Fragmento del texto:
★ ★ ★ ★ ★ ★ ★

Santa Cecilia entre san Valeriano y san Tiburcio con una donante, de Francesco Botticini, es una obra vinculada con la música sagrada del Renacimiento florentino. Santa Cecilia es venerada como patrona de los músicos desde el siglo XV, y se la representa habitualmente con instrumentos musicales como el órgano o el laúd, en referencia a la asociación de estos instrumentos con la música celestial y la alabanza divina.
Cecilia fue nominada formalmente la santa patrona de la música en 1594 debido a la interpretación de su martirio en la Leyenda dorada, de Jacobo della Voragine (1298), donde se narra que “cantaba al Señor en su corazón mientras los instrumentos sonaban”.
En esta pintura sus atributos musicales no se muestran, sino que son aludidos: su conexión con la música reside más en la propia figura de la santa que en la presencia de un instrumento. En otros trabajos como Ángeles tocando instrumentos musicales (hacia 1475-1497), Botticini explora la iconografía de los ángeles músicos, representando la música como una forma de alabanza celestial.
La música en la época de Francesco Botticini está marcada por la transición del canto gregoriano hacia las polifonías renacentistas. Compositores como Guillaume Dufay (1397-1474) y Johannes Ockeghem (hacia 1410-1497) desarrollaron complejas armonías vocales sacras que eran reflejo de la espiritualidad de la época. Por su parte, Josquin des Prez (hacia 1450/1455-1521), conocido por sus innovadoras misas polifónicas y motetes, exploró la expresividad melódica y la complejidad armónica en sus composiciones, elevando la música sacra a un nuevo nivel de sofisticación. Su obra Missa Pange lingua, basada en el canto llano, ejemplifica la manera en que los compositores de la época adaptaban melodías medievales en un lenguaje polifónico moderno.

★ ★ ★ ★ ★ ★ ★

Instrucciones:
- A) Según el fragmento, ¿en qué año fue nombrada formalmente Cecilia patrona de la música?
- B) Transcribe del fragmento el pasaje que comienza con "En esta pintura" y continúa hasta "de alabanza celestial.".
Para responder, básate únicamente en el fragmento.

★ ★ ★ ★ ★ ★ ★

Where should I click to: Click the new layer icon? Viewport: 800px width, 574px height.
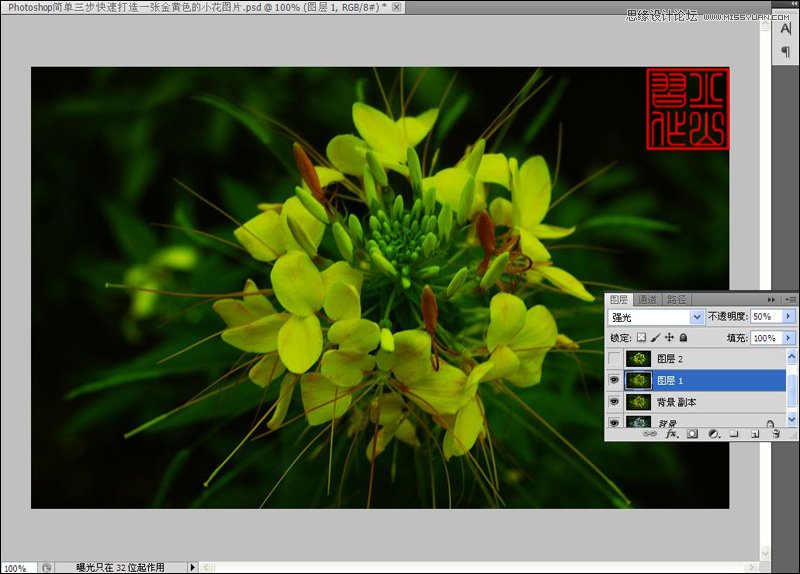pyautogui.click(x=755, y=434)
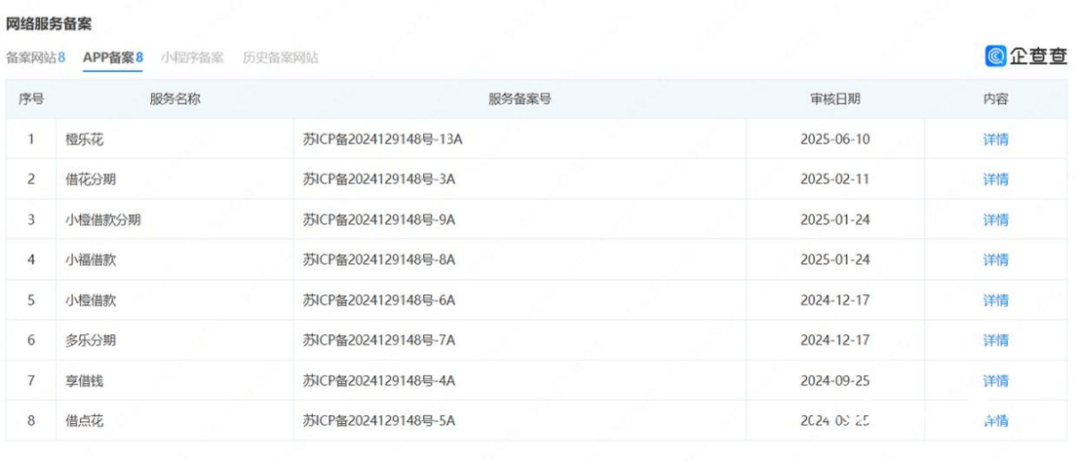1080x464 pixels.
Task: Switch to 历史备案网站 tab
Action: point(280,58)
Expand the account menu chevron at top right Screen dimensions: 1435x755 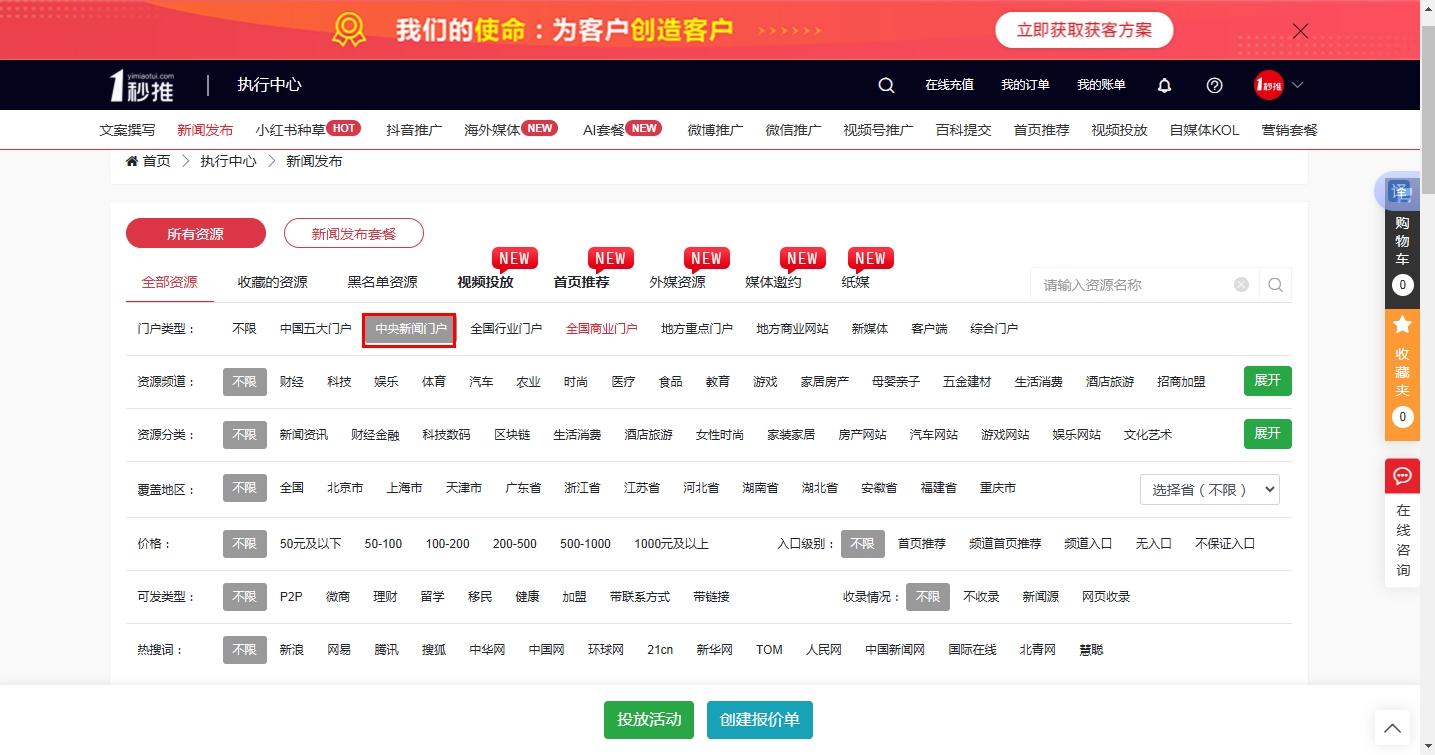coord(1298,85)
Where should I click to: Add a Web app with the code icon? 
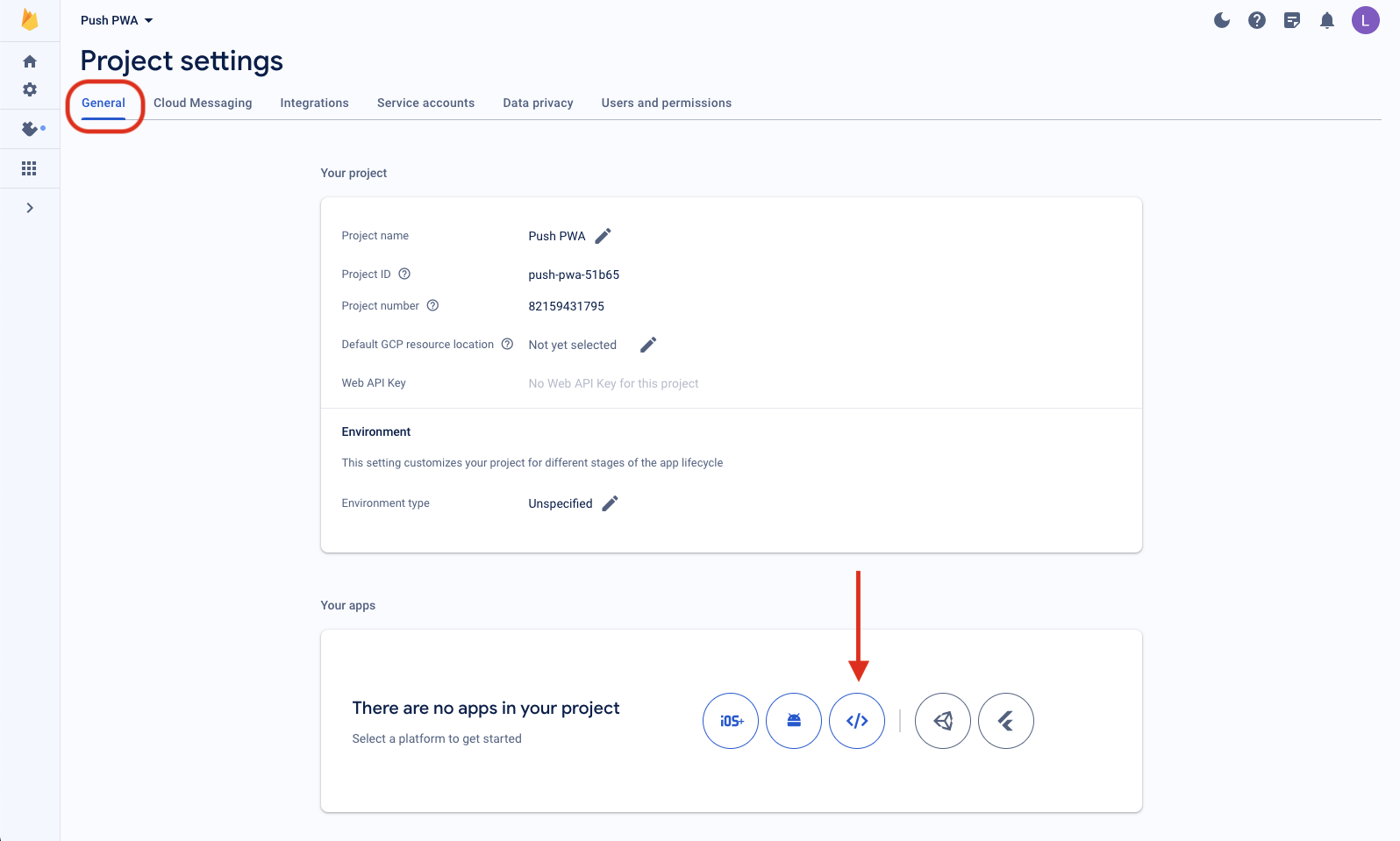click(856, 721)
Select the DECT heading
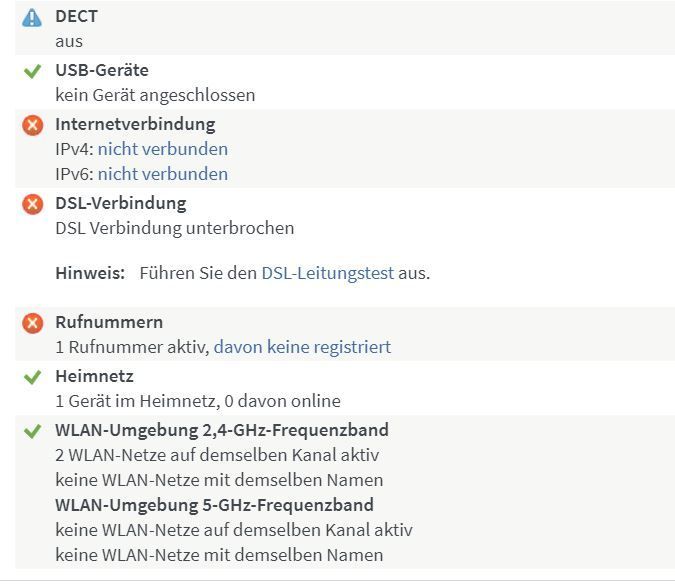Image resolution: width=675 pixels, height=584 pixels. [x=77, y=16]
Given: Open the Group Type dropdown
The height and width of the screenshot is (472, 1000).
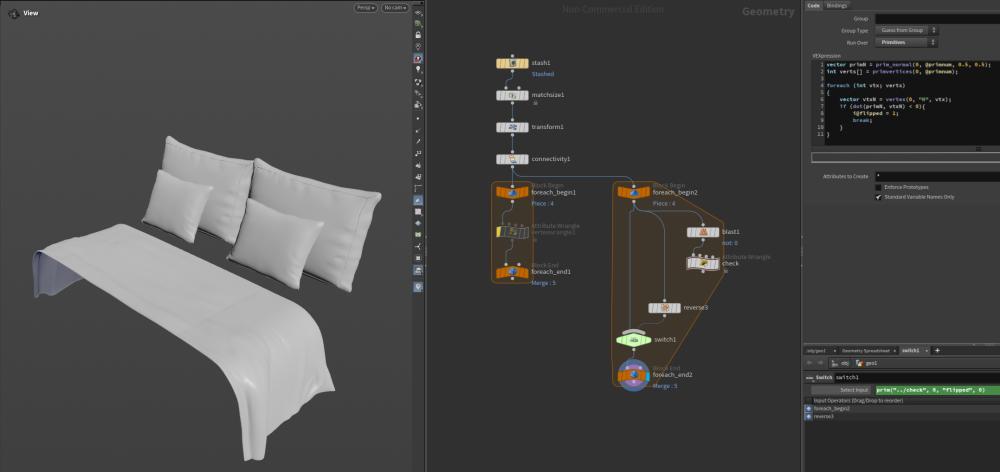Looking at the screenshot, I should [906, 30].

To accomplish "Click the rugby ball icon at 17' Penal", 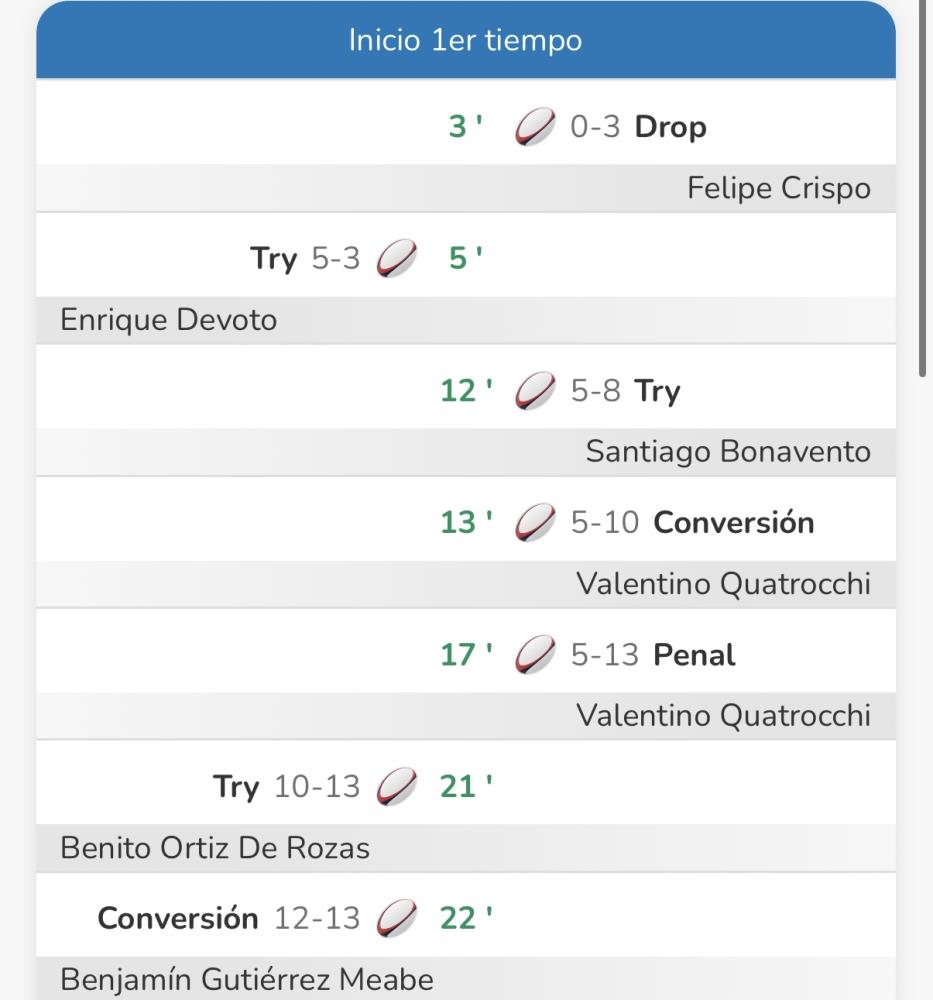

★ ★ ★ ★ ★ ★ ★

Soluciones en orden:
- A) En 1594.

- B)
En esta pintura sus atributos musicales no se muestran, sino que son aludidos: su conexión con la música reside más en la propia figura de la santa que en la presencia de un instrumento. En otros trabajos como Ángeles tocando instrumentos musicales (hacia 1475-1497), Botticini explora la iconografía de los ángeles músicos, representando la música como una forma de alabanza celestial.